> **Work to be completed**: Each entry below must appear in the answer exactly as written.

(Dataset entries)

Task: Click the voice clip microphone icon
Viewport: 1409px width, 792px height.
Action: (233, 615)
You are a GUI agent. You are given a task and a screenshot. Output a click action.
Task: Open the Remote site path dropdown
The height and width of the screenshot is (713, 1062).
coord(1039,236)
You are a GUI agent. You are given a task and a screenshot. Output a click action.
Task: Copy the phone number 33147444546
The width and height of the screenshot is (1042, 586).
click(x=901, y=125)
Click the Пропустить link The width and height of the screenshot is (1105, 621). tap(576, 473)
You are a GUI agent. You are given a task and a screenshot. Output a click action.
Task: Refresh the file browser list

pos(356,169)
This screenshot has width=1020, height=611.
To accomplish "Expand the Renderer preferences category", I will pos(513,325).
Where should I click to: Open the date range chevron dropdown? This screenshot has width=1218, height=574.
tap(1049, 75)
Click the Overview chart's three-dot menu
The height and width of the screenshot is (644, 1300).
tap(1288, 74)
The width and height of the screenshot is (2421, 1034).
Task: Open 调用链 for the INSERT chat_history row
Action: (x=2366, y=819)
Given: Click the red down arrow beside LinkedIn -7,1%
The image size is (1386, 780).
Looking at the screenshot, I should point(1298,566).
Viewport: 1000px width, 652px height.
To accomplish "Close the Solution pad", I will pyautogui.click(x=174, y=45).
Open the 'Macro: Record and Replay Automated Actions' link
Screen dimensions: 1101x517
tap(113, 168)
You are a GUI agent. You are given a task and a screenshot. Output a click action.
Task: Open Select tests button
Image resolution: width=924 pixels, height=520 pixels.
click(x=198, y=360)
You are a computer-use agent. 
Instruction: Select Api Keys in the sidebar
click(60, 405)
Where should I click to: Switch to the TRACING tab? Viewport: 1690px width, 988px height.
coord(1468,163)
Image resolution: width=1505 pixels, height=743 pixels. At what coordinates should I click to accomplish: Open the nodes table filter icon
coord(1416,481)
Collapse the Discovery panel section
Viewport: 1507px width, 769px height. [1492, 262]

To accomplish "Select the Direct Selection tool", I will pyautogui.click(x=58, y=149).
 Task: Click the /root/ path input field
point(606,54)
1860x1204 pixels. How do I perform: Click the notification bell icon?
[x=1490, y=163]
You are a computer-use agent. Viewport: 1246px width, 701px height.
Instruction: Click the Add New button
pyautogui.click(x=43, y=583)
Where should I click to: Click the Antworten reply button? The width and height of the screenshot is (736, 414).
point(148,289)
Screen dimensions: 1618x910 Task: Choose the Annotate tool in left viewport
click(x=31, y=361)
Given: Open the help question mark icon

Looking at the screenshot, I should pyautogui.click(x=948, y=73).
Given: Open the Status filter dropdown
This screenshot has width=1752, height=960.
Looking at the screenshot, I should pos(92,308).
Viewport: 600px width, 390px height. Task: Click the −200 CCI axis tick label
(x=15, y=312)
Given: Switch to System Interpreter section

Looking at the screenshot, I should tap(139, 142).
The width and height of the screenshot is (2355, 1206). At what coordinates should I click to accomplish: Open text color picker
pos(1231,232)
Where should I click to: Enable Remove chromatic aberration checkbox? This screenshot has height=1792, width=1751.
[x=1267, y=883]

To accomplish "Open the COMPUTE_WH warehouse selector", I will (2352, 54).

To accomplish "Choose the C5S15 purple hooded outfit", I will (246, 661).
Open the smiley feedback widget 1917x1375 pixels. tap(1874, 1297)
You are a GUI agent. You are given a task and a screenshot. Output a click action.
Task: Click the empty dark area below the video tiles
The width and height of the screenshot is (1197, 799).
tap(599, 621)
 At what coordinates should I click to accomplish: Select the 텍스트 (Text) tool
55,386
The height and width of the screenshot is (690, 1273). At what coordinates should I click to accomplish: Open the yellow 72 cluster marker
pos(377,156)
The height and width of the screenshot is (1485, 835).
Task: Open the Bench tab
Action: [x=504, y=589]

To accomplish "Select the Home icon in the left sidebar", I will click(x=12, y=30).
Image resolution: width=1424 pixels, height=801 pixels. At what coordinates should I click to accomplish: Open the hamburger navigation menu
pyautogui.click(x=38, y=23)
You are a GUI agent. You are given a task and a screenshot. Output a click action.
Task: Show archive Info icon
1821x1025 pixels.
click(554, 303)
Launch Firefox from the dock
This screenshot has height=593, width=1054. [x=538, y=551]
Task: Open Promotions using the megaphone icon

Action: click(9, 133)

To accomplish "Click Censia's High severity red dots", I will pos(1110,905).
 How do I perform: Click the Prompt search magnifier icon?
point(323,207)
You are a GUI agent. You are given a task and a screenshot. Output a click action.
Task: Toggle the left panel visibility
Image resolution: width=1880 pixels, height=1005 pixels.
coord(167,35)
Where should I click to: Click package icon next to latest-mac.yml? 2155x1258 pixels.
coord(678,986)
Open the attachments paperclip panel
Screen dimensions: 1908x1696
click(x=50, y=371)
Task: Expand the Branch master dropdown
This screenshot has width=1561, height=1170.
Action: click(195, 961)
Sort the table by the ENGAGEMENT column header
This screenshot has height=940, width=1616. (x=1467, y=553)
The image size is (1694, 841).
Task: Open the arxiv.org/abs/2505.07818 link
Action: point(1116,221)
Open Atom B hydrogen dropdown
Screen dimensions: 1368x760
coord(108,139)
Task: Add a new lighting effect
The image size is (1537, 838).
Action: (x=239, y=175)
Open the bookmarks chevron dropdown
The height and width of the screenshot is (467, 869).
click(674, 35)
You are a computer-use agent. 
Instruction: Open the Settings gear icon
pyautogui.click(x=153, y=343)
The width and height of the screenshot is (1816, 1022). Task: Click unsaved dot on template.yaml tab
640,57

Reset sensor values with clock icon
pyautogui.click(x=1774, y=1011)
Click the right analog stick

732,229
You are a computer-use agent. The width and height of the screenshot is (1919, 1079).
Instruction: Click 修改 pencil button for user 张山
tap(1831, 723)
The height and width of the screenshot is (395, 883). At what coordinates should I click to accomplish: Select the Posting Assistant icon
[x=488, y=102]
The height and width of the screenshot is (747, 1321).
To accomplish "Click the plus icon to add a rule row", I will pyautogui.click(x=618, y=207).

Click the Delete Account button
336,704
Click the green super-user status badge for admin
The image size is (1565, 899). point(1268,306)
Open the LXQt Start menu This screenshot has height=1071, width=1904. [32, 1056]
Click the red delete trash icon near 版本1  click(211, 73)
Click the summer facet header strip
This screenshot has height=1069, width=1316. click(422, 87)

> **Exercise solution**:
Task: Click the voice clip microphone icon
Viewport: 1409px width, 792px height.
Action: (233, 615)
You are a GUI agent. You are given a task and a screenshot. Output a click action.
Task: Open the Remote site path dropdown
The height and width of the screenshot is (713, 1062).
coord(1039,236)
You are a GUI agent. You are given a task and a screenshot. Output a click action.
Task: Copy the phone number 33147444546
The width and height of the screenshot is (1042, 586).
click(x=901, y=125)
Click the Пропустить link The width and height of the screenshot is (1105, 621). tap(576, 473)
You are a GUI agent. You are given a task and a screenshot. Output a click action.
Task: Refresh the file browser list

pos(356,169)
This screenshot has width=1020, height=611.
To accomplish "Expand the Renderer preferences category", I will pos(513,325).
Where should I click to: Open the date range chevron dropdown? This screenshot has width=1218, height=574.
tap(1049, 75)
Click the Overview chart's three-dot menu
The height and width of the screenshot is (644, 1300).
tap(1288, 74)
The width and height of the screenshot is (2421, 1034).
Task: Open 调用链 for the INSERT chat_history row
Action: (x=2366, y=819)
Given: Click the red down arrow beside LinkedIn -7,1%
The image size is (1386, 780).
Looking at the screenshot, I should point(1298,566).
Viewport: 1000px width, 652px height.
To accomplish "Close the Solution pad", I will pyautogui.click(x=174, y=45).
Open the 'Macro: Record and Replay Automated Actions' link
Screen dimensions: 1101x517
tap(113, 168)
You are a GUI agent. You are given a task and a screenshot. Output a click action.
Task: Open Select tests button
Image resolution: width=924 pixels, height=520 pixels.
click(x=198, y=360)
You are a computer-use agent. 
Instruction: Select Api Keys in the sidebar
click(60, 405)
Where should I click to: Switch to the TRACING tab? Viewport: 1690px width, 988px height.
coord(1468,163)
Image resolution: width=1505 pixels, height=743 pixels. At what coordinates should I click to accomplish: Open the nodes table filter icon
coord(1416,481)
Collapse the Discovery panel section
Viewport: 1507px width, 769px height. [1492, 262]

To accomplish "Select the Direct Selection tool", I will pyautogui.click(x=58, y=149).
 Task: Click the /root/ path input field
point(606,54)
1860x1204 pixels. How do I perform: Click the notification bell icon?
[x=1490, y=163]
You are a computer-use agent. Viewport: 1246px width, 701px height.
Instruction: Click the Add New button
pyautogui.click(x=43, y=583)
Where should I click to: Click the Antworten reply button? The width and height of the screenshot is (736, 414).
point(148,289)
Screen dimensions: 1618x910 Task: Choose the Annotate tool in left viewport
click(x=31, y=361)
Given: Open the help question mark icon

Looking at the screenshot, I should pyautogui.click(x=948, y=73).
Given: Open the Status filter dropdown
This screenshot has width=1752, height=960.
Looking at the screenshot, I should pos(92,308).
Viewport: 600px width, 390px height. Task: Click the −200 CCI axis tick label
(x=15, y=312)
Given: Switch to System Interpreter section

Looking at the screenshot, I should tap(139, 142).
The width and height of the screenshot is (2355, 1206). At what coordinates should I click to accomplish: Open text color picker
pos(1231,232)
Where should I click to: Enable Remove chromatic aberration checkbox? This screenshot has height=1792, width=1751.
[x=1267, y=883]

To accomplish "Open the COMPUTE_WH warehouse selector", I will (2352, 54).

To accomplish "Choose the C5S15 purple hooded outfit", I will (246, 661).
Open the smiley feedback widget 1917x1375 pixels. tap(1874, 1297)
You are a GUI agent. You are given a task and a screenshot. Output a click action.
Task: Click the empty dark area below the video tiles
The width and height of the screenshot is (1197, 799).
tap(599, 621)
 At what coordinates should I click to accomplish: Select the 텍스트 (Text) tool
55,386
The height and width of the screenshot is (690, 1273). At what coordinates should I click to accomplish: Open the yellow 72 cluster marker
pos(377,156)
The height and width of the screenshot is (1485, 835).
Task: Open the Bench tab
Action: [x=504, y=589]

To accomplish "Select the Home icon in the left sidebar", I will click(x=12, y=30).
Image resolution: width=1424 pixels, height=801 pixels. At what coordinates should I click to accomplish: Open the hamburger navigation menu
pyautogui.click(x=38, y=23)
You are a GUI agent. You are given a task and a screenshot. Output a click action.
Task: Show archive Info icon
1821x1025 pixels.
click(554, 303)
Launch Firefox from the dock
This screenshot has height=593, width=1054. [x=538, y=551]
Task: Open Promotions using the megaphone icon

Action: click(9, 133)

To accomplish "Click Censia's High severity red dots", I will pos(1110,905).
 How do I perform: Click the Prompt search magnifier icon?
point(323,207)
You are a GUI agent. You are given a task and a screenshot. Output a click action.
Task: Toggle the left panel visibility
Image resolution: width=1880 pixels, height=1005 pixels.
coord(167,35)
Where should I click to: Click package icon next to latest-mac.yml? 2155x1258 pixels.
coord(678,986)
Open the attachments paperclip panel
Screen dimensions: 1908x1696
click(x=50, y=371)
Task: Expand the Branch master dropdown
This screenshot has width=1561, height=1170.
Action: click(195, 961)
Sort the table by the ENGAGEMENT column header
This screenshot has height=940, width=1616. (x=1467, y=553)
The image size is (1694, 841).
Task: Open the arxiv.org/abs/2505.07818 link
Action: point(1116,221)
Open Atom B hydrogen dropdown
Screen dimensions: 1368x760
coord(108,139)
Task: Add a new lighting effect
The image size is (1537, 838).
Action: (x=239, y=175)
Open the bookmarks chevron dropdown
The height and width of the screenshot is (467, 869).
click(674, 35)
You are a computer-use agent. 
Instruction: Open the Settings gear icon
pyautogui.click(x=153, y=343)
The width and height of the screenshot is (1816, 1022). Task: Click unsaved dot on template.yaml tab
640,57

Reset sensor values with clock icon
pyautogui.click(x=1774, y=1011)
Click the right analog stick

732,229
You are a computer-use agent. The width and height of the screenshot is (1919, 1079).
Instruction: Click 修改 pencil button for user 张山
tap(1831, 723)
The height and width of the screenshot is (395, 883). At what coordinates should I click to accomplish: Select the Posting Assistant icon
[x=488, y=102]
The height and width of the screenshot is (747, 1321).
To accomplish "Click the plus icon to add a rule row", I will pyautogui.click(x=618, y=207).

Click the Delete Account button
336,704
Click the green super-user status badge for admin
The image size is (1565, 899). point(1268,306)
Open the LXQt Start menu This screenshot has height=1071, width=1904. [32, 1056]
Click the red delete trash icon near 版本1  click(211, 73)
Click the summer facet header strip
This screenshot has height=1069, width=1316. click(422, 87)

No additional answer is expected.